> **Exercise input**
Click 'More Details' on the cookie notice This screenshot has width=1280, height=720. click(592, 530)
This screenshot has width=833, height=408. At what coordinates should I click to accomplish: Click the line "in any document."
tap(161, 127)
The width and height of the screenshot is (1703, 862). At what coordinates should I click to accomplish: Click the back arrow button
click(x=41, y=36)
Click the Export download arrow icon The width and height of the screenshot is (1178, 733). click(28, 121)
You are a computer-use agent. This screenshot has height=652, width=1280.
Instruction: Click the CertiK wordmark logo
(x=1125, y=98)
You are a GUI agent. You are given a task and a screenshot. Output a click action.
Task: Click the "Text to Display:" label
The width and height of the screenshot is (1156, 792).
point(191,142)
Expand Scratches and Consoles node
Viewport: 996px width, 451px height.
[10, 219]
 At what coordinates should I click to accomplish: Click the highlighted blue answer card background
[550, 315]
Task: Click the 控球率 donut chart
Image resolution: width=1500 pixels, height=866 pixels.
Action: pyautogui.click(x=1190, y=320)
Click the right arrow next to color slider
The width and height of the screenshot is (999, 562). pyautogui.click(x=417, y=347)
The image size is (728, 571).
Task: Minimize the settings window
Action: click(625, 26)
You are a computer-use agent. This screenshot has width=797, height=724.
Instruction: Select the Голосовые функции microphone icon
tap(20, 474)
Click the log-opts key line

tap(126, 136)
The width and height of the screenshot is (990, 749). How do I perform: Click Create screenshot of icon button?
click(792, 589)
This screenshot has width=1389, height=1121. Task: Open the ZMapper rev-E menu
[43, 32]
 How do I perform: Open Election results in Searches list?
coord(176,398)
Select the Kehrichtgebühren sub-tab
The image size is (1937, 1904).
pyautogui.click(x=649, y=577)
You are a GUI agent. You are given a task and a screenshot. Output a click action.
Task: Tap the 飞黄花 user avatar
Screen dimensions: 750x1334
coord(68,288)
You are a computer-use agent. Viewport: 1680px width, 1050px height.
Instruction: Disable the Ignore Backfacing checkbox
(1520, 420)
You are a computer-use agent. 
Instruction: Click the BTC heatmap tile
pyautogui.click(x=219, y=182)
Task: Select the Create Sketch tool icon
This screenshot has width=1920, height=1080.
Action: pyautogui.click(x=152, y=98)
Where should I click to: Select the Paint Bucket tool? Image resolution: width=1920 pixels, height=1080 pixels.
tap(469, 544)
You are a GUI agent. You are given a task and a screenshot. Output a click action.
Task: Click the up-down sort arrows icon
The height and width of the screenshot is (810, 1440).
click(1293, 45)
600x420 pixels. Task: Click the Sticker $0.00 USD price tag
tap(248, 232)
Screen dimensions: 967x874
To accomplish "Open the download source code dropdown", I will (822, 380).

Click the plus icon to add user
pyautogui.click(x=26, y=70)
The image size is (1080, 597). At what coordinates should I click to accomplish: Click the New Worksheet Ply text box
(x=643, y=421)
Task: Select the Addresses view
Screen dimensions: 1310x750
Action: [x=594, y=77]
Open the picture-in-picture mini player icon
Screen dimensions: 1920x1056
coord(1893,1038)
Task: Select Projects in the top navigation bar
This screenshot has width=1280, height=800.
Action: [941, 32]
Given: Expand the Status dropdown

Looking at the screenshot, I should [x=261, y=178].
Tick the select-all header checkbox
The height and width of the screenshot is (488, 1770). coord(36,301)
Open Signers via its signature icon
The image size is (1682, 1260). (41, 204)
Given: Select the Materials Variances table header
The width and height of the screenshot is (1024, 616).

> **Exercise instructions**
Quote the items from the line containing "Open Signers via its signature icon" through the end of the items, both ends included, word for word.

> **Response to this task**
Open Signers via its signature icon
The image size is (1682, 1260). (41, 204)
Given: Select the Materials Variances table header
The width and height of the screenshot is (1024, 616).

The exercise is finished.